The Regulation on the Processing and Privacy of Personal Health Data ("Personal Health Data Regulation"), published on October 20, 2016 by the Ministry of Health ("Ministry") was amended on November 24, 2017.
he Health Data Regulation was published as the first secondary regulation on personal data based on the Law No. 6698 on the Protection of Personal Data (the "Data Protection Law"). The Ministry was criticized for issuing rules without due regard to the personal data rules and institutions established under the Data Protection Law, resulting in incompatible obligations for healthcare service providers.
The Personal Health Data Regulation's restrictive rules on the duplication and recording of personal health data and mandatory use of particular software for data transfer to the central health data system raised concerns among healthcare service providers. Namely, that the strict obligations would make it impossible for healthcare service provides to comply with their statutory obligations and impair their business operations.
On July 6, 2017, the State Council ruled for the suspension of execution of two provisions in the Personal Health Data Regulation. The State Council's decision reasoned the Data Protection Authority is entitled with a general governing and auditing power over personal data protection issues, and all governmental authorities must obtain the Data Protection Authority's opinion prior to issuing regulations on personal data protection.
What the Amendments Say
The Ministry clarified the scope of the Personal Health Data Regulation by amending the definition of healthcare service providers as "all healthcare institutions providing healthcare services and operating in first, second and third tiers." Article 2/2 of the Implementation Communiqué on Treatment Aid of October 23, 2008 defined the term healthcare institutions; accordingly, healthcare service providers include but are not limited to public and private hospitals, polyclinics, medical centers, family doctors, training and research hospitals, and medical faculty hospitals.

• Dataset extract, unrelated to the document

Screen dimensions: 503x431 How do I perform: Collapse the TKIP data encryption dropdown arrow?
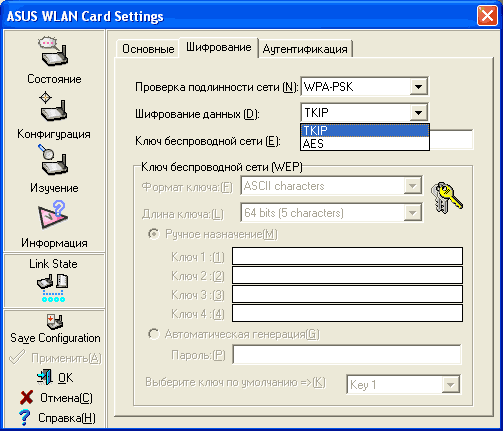click(419, 113)
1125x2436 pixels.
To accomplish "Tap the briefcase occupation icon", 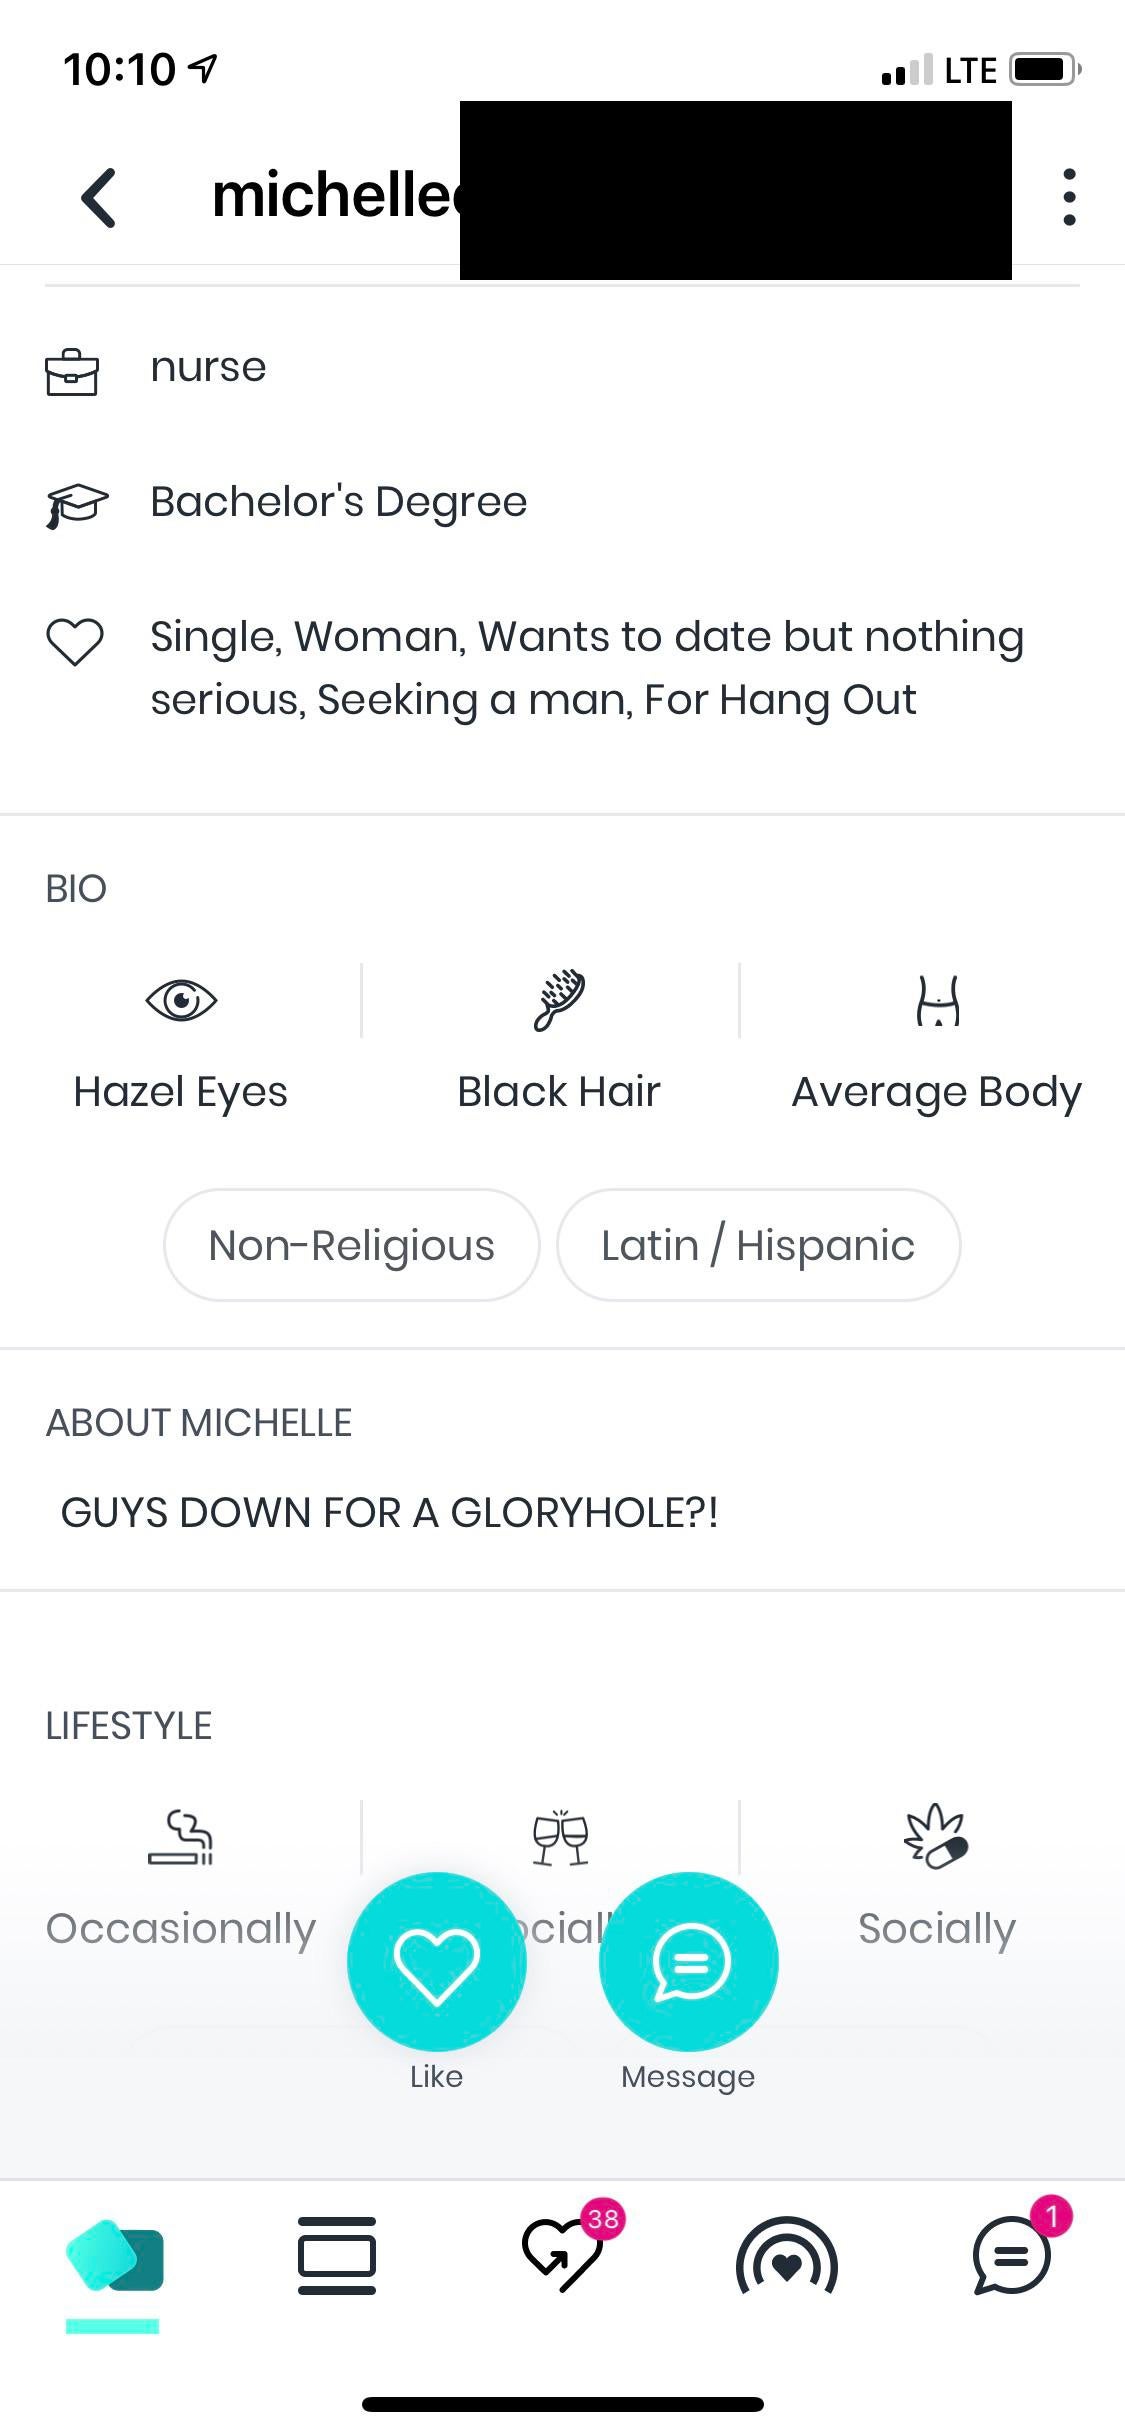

Personal data processing, data transfers, security and notice requirements, as well as data deletion rules are in line with the Data Protection Law. In addition, the Personal Data Protection Board must be notified of any data breach notifications.
The amendment removes the necessity of wet signatures for explicit consent. The Personal Health Data Regulation now refers to the Data Protection Law for explicit consent rules.
The amendment defines personal health data in detail and includes "all information related to the physical and mental health of the individual," and "information related to healthcare services provided to the individual."
Article 5(5) restricted the duplication and recording of personal data except in the healthcare providers' systems and systems established by the Ministry. The State Council had suspended the implementation of Article 5(5), which was amended to include "and other data recording mediums approved by the Ministry's Information Systems General Directorate."
Certain institutions and policies such as the Personal Health Data Commission, Cyber Security Team, National Health Data Dictionary, and Information Security Policies Instructions are abolished. Data Protection Law is no longer referred to as basis law for the Personal Health Data Regulation.
The Personal Health Data Regulation now refers to the Data Protection Authority's principle decisions. If the Personal Health Data Regulation does not address a particular issue, the secondary legislation will be applicable.
The full text of the Regulation is available here (in Turkish).
Healthcare service providers must align their personal data processing activities with the Data Protection Law and the Personal Health Data Regulation.